家のカタチは人それぞれ。でも、家の中で緊張感を保たないと住めない家というのはびっくりしました。著者の好みに同調するかどうかは別として、この本で展開される議論は面白く、家づくりは住み手の持論の実現であるということも再認識させてくれます。…


著者は自宅を「緊張感のある家」だと説明し、住みたかったのは、「今後何が起きるのか予測できない家」であるとしています。その持論を展開するためなのか、アンチ・バリアフリーを追及した「必要以上に段差が多」く、階段に手摺りはなく、2Fの部屋を繋いでいるのは金属格子のある橋のようなものがあり、極めつきは、消防署にあるような手摺バー式の降下装置!。家中に障害物と落とし穴があるような状態の家となっています。気を緩めると大けがをしそうです。著者は客人にも緊張感を楽しんでもらうと云うのですが、私は機会があっても遠慮したいものです。また、著者のいう「南向き信仰」批判にも私は与しません。

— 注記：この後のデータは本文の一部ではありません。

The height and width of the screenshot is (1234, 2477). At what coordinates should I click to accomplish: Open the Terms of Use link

さて、そんな住みたくもない家を書いた本をなぜ紹介するのかと訝しがる人もいるかもしれませんが、この本の魅力は別のところにあります。著者の好みを受けれるかどうかではなく、他人のお仕着せではない家を自らめざした記録として読む価値が大いにある、ということなのです。

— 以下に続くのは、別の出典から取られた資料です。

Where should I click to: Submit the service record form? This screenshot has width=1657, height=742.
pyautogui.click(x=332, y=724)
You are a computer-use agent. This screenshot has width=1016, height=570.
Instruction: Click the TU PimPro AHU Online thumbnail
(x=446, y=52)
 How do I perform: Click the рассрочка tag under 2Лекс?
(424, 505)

家づくりとは煎じ詰めていえば、住み手の希望やイメージをどう組み立てて実現していく作業が基本になります。残念ながら、世の中にはできあい仕様やお仕着せ仕様の家があまりにも闊歩して、住み手の方も、まるで車を買うような感覚で家を建てる人が多いのが実情ではないでしょうか。家づくりのイメージがないせいなのか、それとも家づくりという行為の本質を喪失させているせいなのか。それでは家づくりの面白みも少なくなるし、一生の事業という割には寂しいものです。自ら納得できる家を実現するためにも、家づくりとは住み手のイメージの実現であることを明快に示す本書は貴重です。

本の中に登場する建築家の隈研吾氏等との対話も面白い。隈氏は、コルビュジェの「革命か建築か」という言葉を、建築で弱者は革命を起こさずおとなくしているという意味だと説明し、「20世紀の初頭に住宅ローンみたいなものを制度化することによって貧乏人も家という建築を持てるようになった」としています。お金のない人は家を建てるなという意味ではありません。日本の場合なら、持ち家政策の浸透と中流意識の拡大で今の従順さが作られたというべきところでしょうか。

繰り返しますが、家に対するイメージがあまりにも違いすぎますので私は島田邸には住みたいとは思いません。でも、家というものを自分に引き寄せて考える時に、著者の方法論は貴重なヒントを与えてくれるでしょう。